Yoga und Ayurveda
Der Gesundheits Tourismus bzw. der Andrang auf traditionelle indische Formen der Meditation, der Massage oder Heilpraktiken gewinnen im heutigen Indien immer mehr an Bedeutung. Das Ursprungsland des Yoga und des Ayurveda reizt viele Touristen, um diese Kulturformen der Wellness Behandlungen einmal in ihrer ursprünglichen Form kennenzulernen und erleben zu dürfen.
Yoga
Yoga bezeichnet eine Form der indischen Philosophie; diese lässt sich sowohl in geistiger Form durch beispielsweise Mediation als auch in körperlicher Form wie Übungen ausüben; aber auch Atemübungen und Askese sind Formen des Yoga. Die Ursprünge des Yoga gehen zurück bis in die Zeit um ca. 700 v.Chr., in der man bereits erste Formen der Meditation und Atemübungen kannte. Die ursprünglichen Ansätze des Yogas sind sehr stark von den Religionen (Hinduismus und Buddhismus) geprägt, da Yoga als meditativer Weg zur Erleuchtung galt.

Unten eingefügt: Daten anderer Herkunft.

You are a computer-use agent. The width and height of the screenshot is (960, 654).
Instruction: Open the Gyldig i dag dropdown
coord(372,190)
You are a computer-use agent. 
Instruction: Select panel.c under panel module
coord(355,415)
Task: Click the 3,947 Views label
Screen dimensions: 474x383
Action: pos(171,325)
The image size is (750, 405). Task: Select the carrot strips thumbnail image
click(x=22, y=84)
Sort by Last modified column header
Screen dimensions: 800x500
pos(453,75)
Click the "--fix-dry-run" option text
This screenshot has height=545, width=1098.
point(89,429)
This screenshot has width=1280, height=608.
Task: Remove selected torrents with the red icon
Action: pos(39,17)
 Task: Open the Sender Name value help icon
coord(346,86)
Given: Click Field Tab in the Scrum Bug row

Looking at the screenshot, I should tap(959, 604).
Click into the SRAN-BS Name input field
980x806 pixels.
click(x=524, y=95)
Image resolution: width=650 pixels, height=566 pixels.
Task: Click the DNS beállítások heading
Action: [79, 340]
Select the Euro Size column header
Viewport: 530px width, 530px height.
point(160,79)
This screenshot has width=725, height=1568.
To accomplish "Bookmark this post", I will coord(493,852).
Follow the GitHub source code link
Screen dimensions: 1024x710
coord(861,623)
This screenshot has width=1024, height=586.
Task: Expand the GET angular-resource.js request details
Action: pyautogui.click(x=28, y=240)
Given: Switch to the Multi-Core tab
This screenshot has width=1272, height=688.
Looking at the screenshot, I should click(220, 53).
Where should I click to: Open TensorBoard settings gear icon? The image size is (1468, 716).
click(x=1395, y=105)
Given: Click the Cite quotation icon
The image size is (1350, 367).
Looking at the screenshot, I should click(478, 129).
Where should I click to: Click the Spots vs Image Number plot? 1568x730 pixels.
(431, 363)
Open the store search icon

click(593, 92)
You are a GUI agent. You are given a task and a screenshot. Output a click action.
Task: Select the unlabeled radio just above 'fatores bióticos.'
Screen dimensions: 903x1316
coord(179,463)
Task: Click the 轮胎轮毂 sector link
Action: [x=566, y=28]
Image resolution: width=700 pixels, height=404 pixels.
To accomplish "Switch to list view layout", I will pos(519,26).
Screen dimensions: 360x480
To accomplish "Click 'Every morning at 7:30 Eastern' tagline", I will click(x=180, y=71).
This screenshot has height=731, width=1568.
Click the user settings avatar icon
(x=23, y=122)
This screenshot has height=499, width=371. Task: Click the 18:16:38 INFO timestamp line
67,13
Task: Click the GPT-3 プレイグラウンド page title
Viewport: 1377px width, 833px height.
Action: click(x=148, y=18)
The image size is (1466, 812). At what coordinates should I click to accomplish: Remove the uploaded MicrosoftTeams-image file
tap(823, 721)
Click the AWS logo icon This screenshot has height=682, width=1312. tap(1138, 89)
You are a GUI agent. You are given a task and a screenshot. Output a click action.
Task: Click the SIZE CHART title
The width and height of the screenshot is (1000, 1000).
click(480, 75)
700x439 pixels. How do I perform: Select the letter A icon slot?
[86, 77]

Heute ist das Ziel des Yoga Körper und Geist in Einklang, also in Harmonie zu bringen sowie den Körper zu kräftigen und zu mobilisieren. In europäischen Yoga-Schulen können die Schwerpunkte teilweise auch anders liegen, je nachdem welche Art des Yoga gelehrt wird und welche Ziele (Abbau von Stress, Ausgeglichenheit, Gesundheitstraining, etc.) für die Teilnehmenden angestrebt werden.
Ayurveda
Ayurveda ist eine traditionelle Form indischer Heilkunst. Übersetzt man den Begriff „Ayurveda“ bedeutet er „Lebenswissenschaft“ und genau dieses Prinzip vertritt es auch. Ayurveda betrachtet den Mensch als Ganzes und zielt darauf ab, das Leben so einzurichten, dass krank machende Umweltfaktoren ausgeschaltet werden; dazu gehören beispielsweise Stress oder ungesunde Essgewohnheiten. Weiterhin muss, nach ayurvedischer Sicht, darüber Klarheit geschaffen werden, welche Doshas (Temperamente, Energien) ein Mensch besitzt. Traditionellerweise werden hier drei unterschieden: Vata, Pitta und Kapha.
Problematisch ist allerdings in den letzten Jahren die Einnahme von indischen Ayurveda Medikamenten geworden, da diese Medikamente noch nicht genügend strengen Kontrollen unterzogen werden und daher Verunreinigungen durch beispielsweise Schwermetalle aufweisen können, die eventuell zu Vergiftungen und anderen starken Nebenwirkungen führen können.